■ TASK PROMPT ■
I need the lines from the one containing "Given: Tap the Wi-Fi icon in top status bar" through the last line of the entries retyped exactly, with no pictures among them.

■ DATA EXTRACT ■
>>>>>
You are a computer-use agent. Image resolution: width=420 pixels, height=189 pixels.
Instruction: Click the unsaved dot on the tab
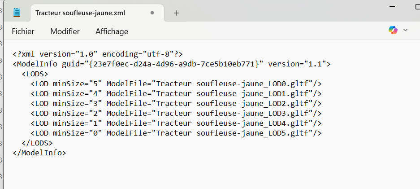pos(152,13)
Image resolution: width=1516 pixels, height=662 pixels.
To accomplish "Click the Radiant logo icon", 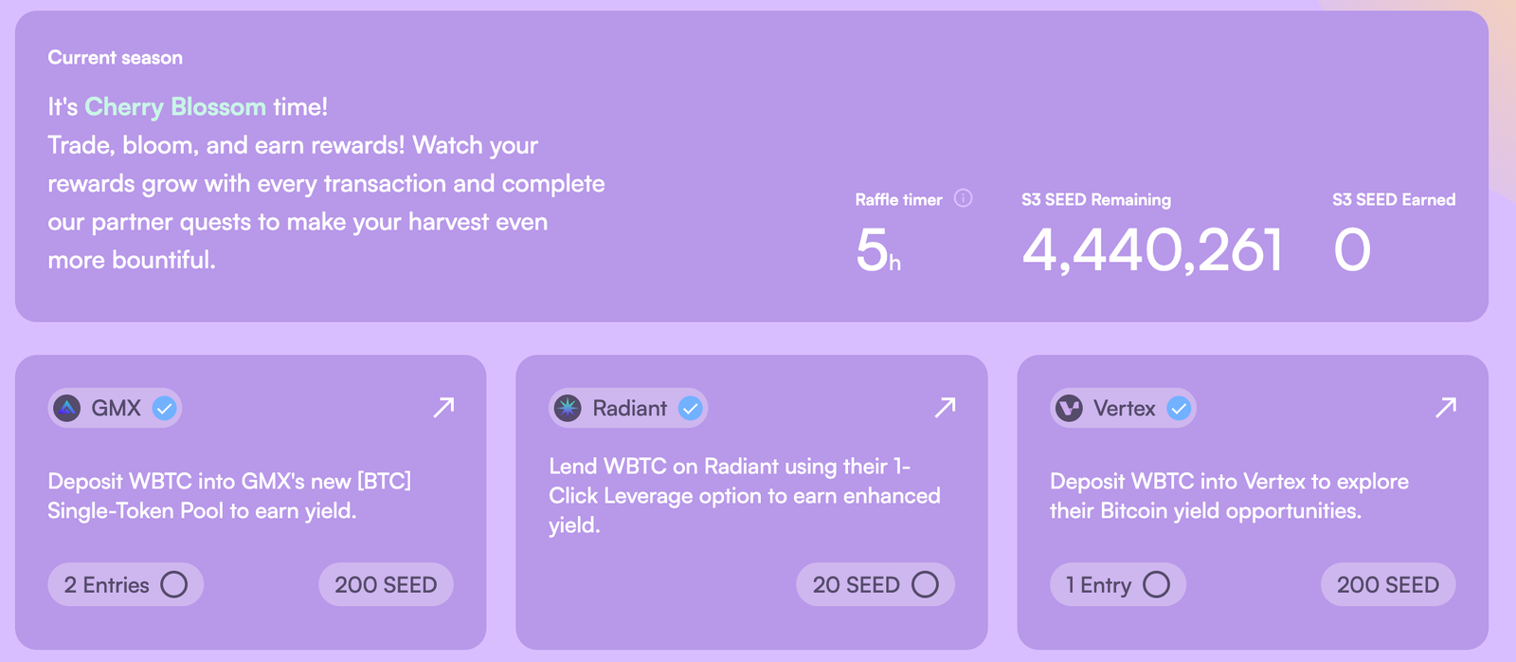I will tap(568, 409).
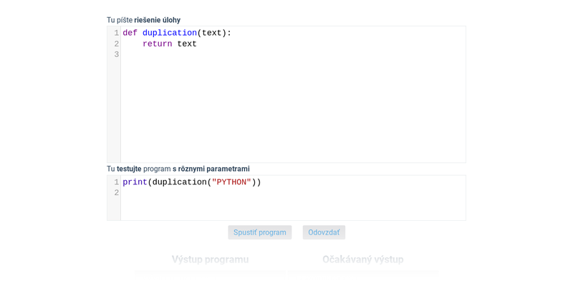Click the 'def' keyword in solution code

(x=130, y=33)
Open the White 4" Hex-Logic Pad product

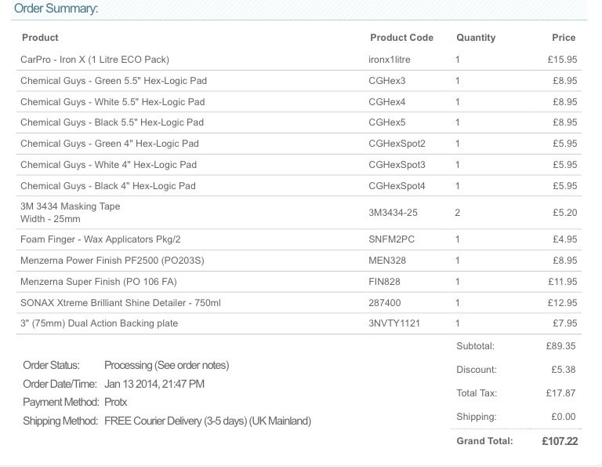(109, 165)
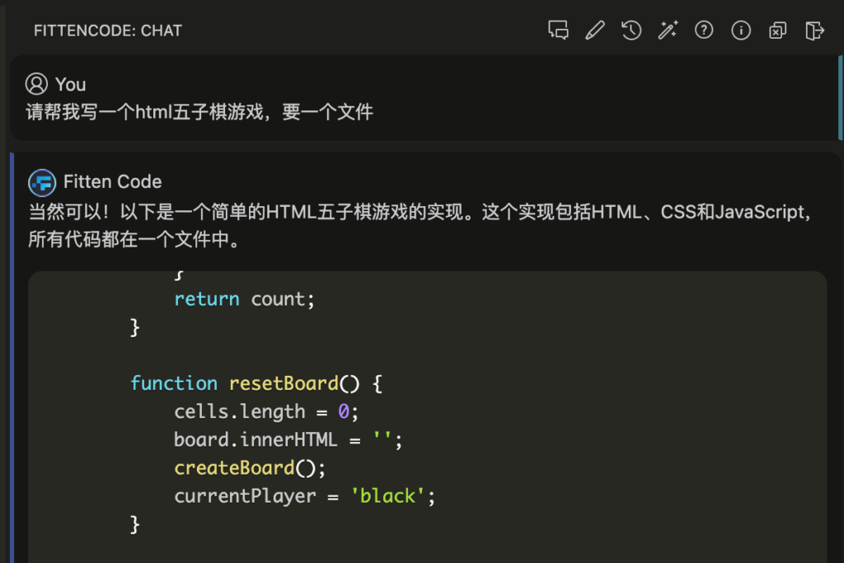
Task: Click the logout door arrow icon
Action: 814,30
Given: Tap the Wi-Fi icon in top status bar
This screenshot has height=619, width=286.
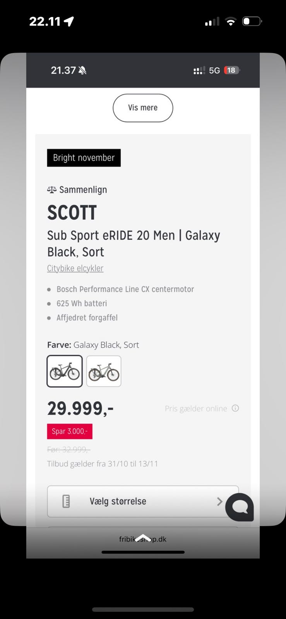Looking at the screenshot, I should pos(231,22).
<<<<<
■ ANSWER SPACE ■
Given: Tap the Wi-Fi icon in top status bar
This screenshot has height=619, width=286.
Looking at the screenshot, I should pos(231,22).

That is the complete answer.